Do not start coding at the beginning on the "context" segment-- start at the beginning of the code segment (which starts two minutes later and is visible on the code tier. It already contains segments on speaker tiers).
As you listen, you will notice a bunch of blank annotations on other speaker tiers when you hit the segment you are supposed to code, including one on the "code" tier that marks the boundaries of the two minutes you will transcribe:
Leave them alone for now. Once you have finished your first listen-through, click the following link to find a set of tutorials. You will only read a few of them-- the actual training process for this annotation scheme takes weeks!
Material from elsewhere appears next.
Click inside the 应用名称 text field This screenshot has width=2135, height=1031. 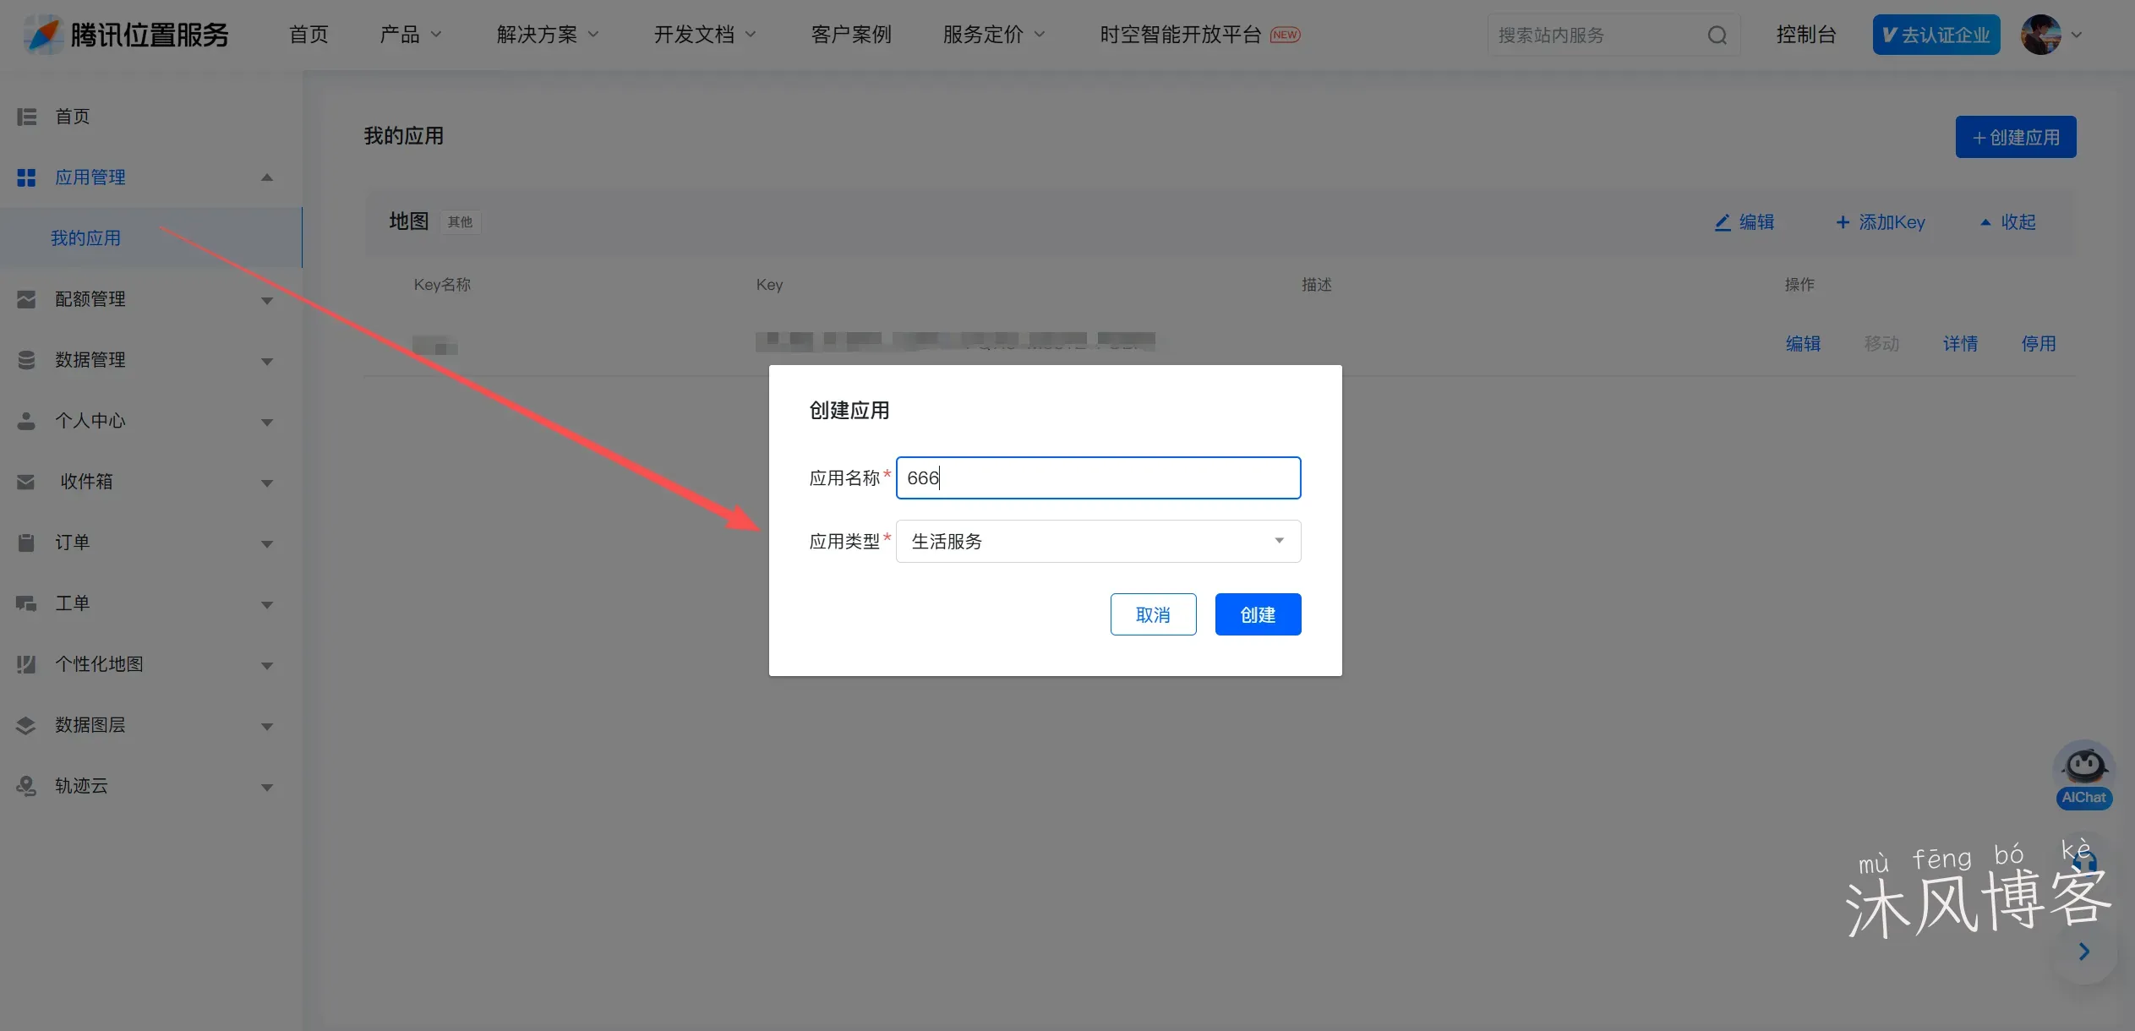tap(1096, 477)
*Keep in mind, the file you are coding is slightly different than their examples-- it already has the participants and utterances marked out, but it's helpful to know how those annotations got there.*
When you've got a handle on the tutorials, return to your file and fill in the codes for vcm on the CHI tier, and xds on the FA1 and MA1 tiers (feel free to use the tutorials for reference!). (Don't code for lex and mwu for time's sake).
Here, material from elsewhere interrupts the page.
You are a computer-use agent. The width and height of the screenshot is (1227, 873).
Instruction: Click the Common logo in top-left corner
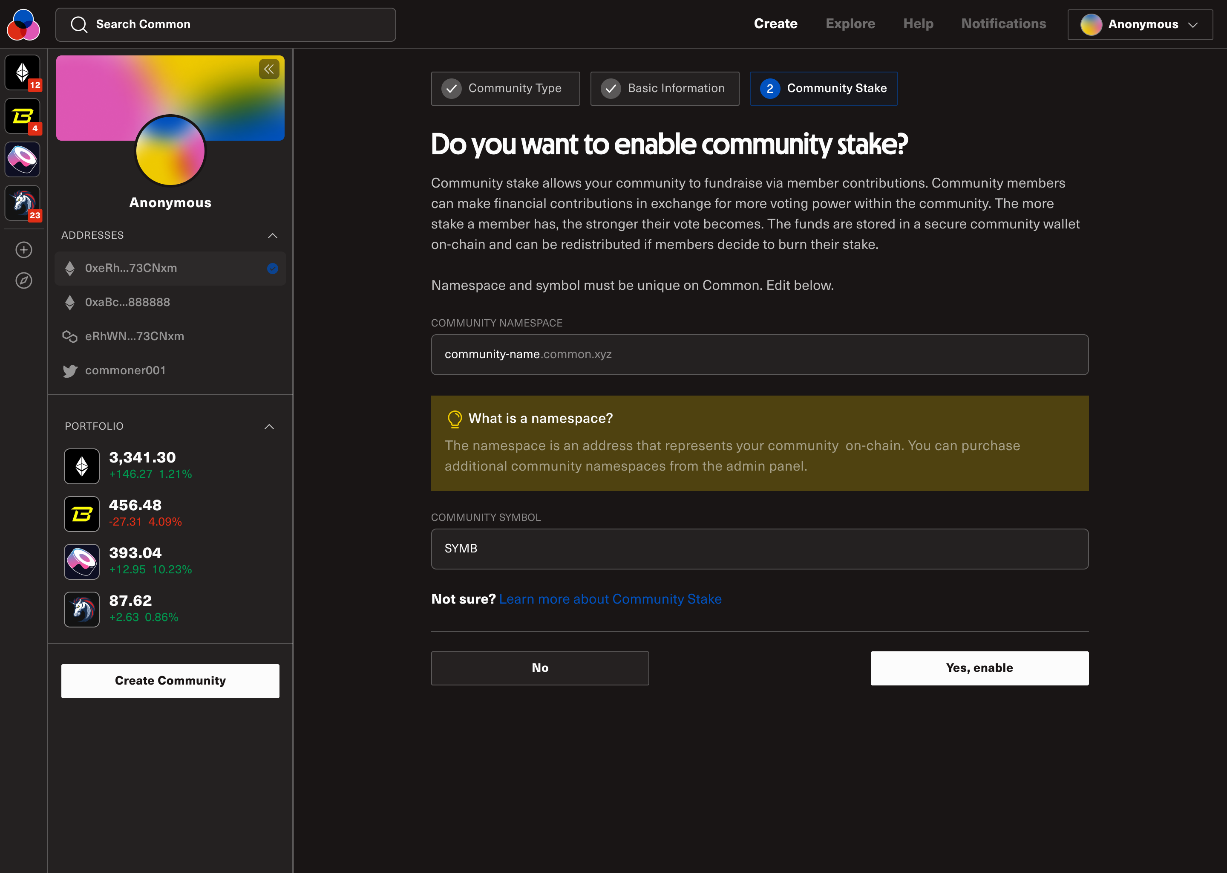(x=23, y=25)
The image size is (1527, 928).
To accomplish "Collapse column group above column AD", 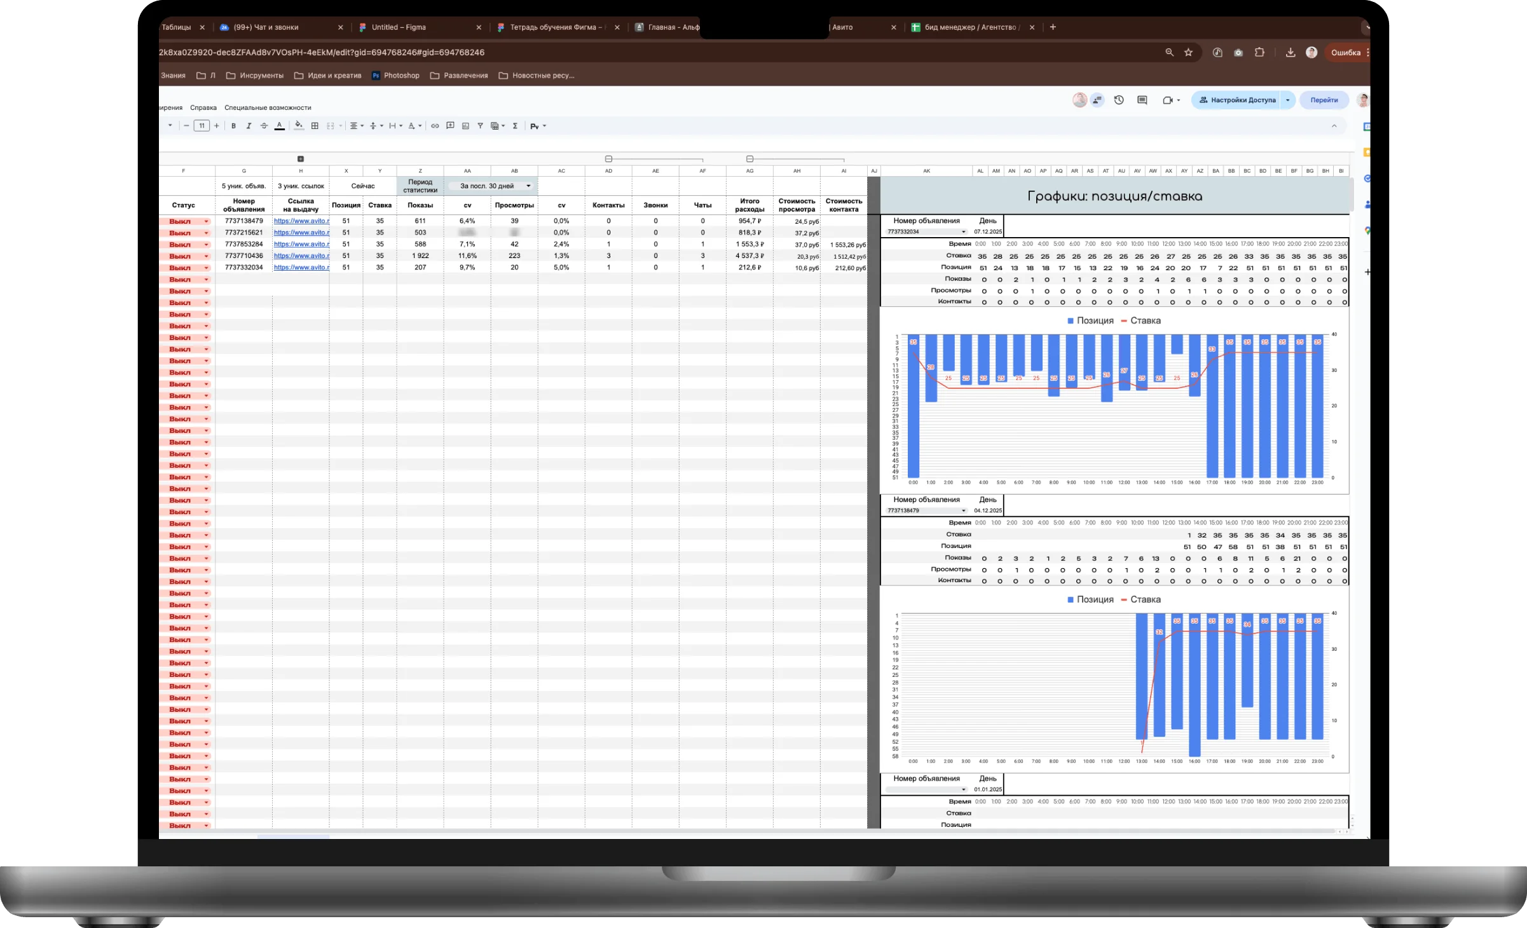I will [608, 159].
***If this part is taking forever, skip ahead to transcription when you have about an hour left in your sampler hours.***
In the actual ACLEW DAS annotation scheme, learning the rules for minchat is what takes the longest, so you will not use them for sampler hours.
Instead, just write out what each speaker says during each utterance following conventional spelling/punctuation rules (your best approximation, I'm not here to judge your formal wiriting or anything). To fill in an annotation, double click or press alt/option+m while you have the utterance selected.
Use the following simplified guidelines for special cases (use these instead of trying to decipher tutorial 8):
-unlike they mentioned in the tutorials, for this file, please also try to transcribe what the child says, in addition to the other speakers!
-there should be exactly one and only one period, exclamation point, OR question mark, and it should be at the end of each utterance.
-if you want to mark a special type of speech, like singing or whispering, put the words that are affected by it in <these types of brackets> and then put [sings] in brackets directly after the closing triangle bracket. e.g. "<build me up buttercup> [sings]."
-If a speaker makes a communicative sound that isn't a "word," like a gasp or a laugh for example, just write "&=" followed by the verb in the 3rd person present singular. e.g. &=laughs or &=blowsraspberries.
-if you're not sure how something is spelled (like someone's name or a colloquial term), make your best guess, or go with the most common form according to an online dictionary.
-if you can't tell what someone said, simply write "xxx" for the parts you can't hear! Fill in as many words as you can.